>> START Given data
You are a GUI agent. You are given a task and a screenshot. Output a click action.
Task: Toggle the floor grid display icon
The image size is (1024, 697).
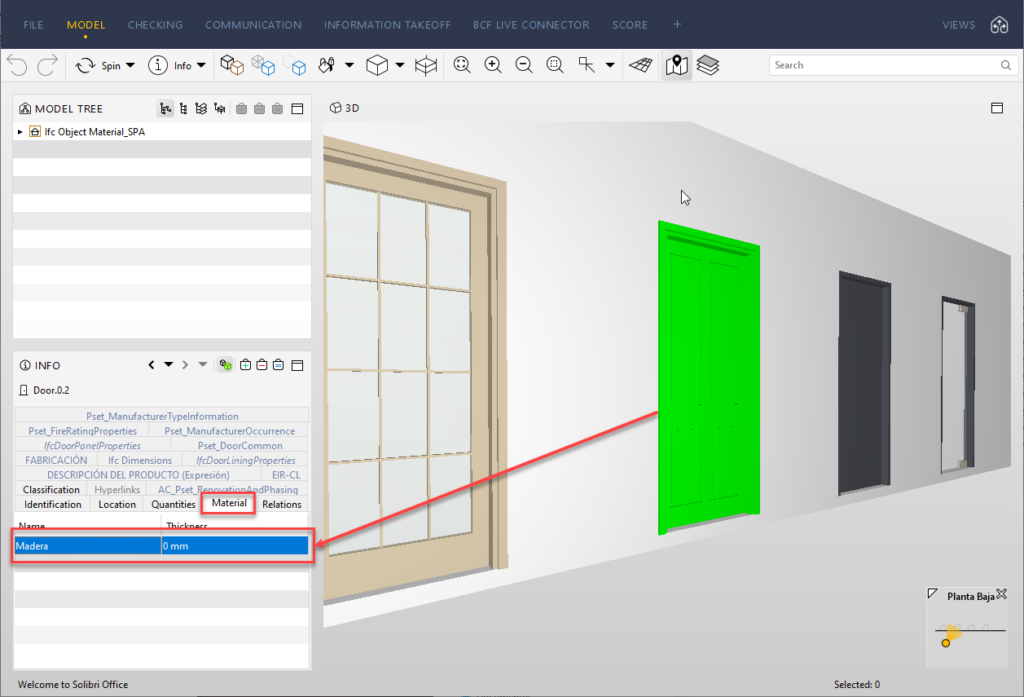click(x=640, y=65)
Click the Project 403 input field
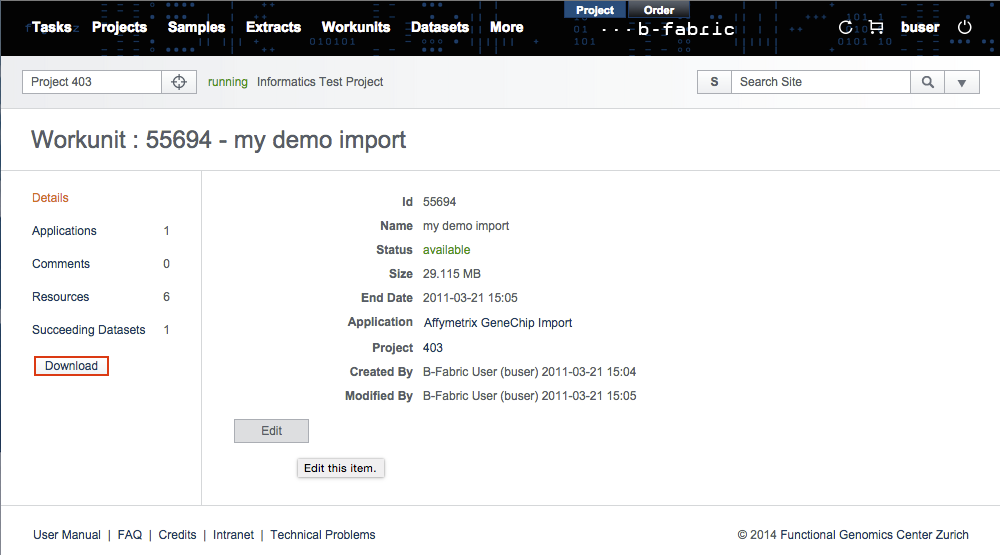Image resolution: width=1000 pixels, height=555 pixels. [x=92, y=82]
>> END Given data
Aim — Please format every line of the rows above as a Markdown table with a Number column for the line's position and a Content column for its text, skipping blank lines. Leave the pictures out of your answer.

Written response —
| Number | Content |
|---|---|
| 1 | You are a GUI agent. You are given a task and a screenshot. Output a click action. |
| 2 | Task: Toggle the floor grid display icon |
| 3 | The image size is (1024, 697). |
| 4 | click(x=640, y=65) |
| 5 | Click the Project 403 input field |
| 6 | Image resolution: width=1000 pixels, height=555 pixels. [x=92, y=82] |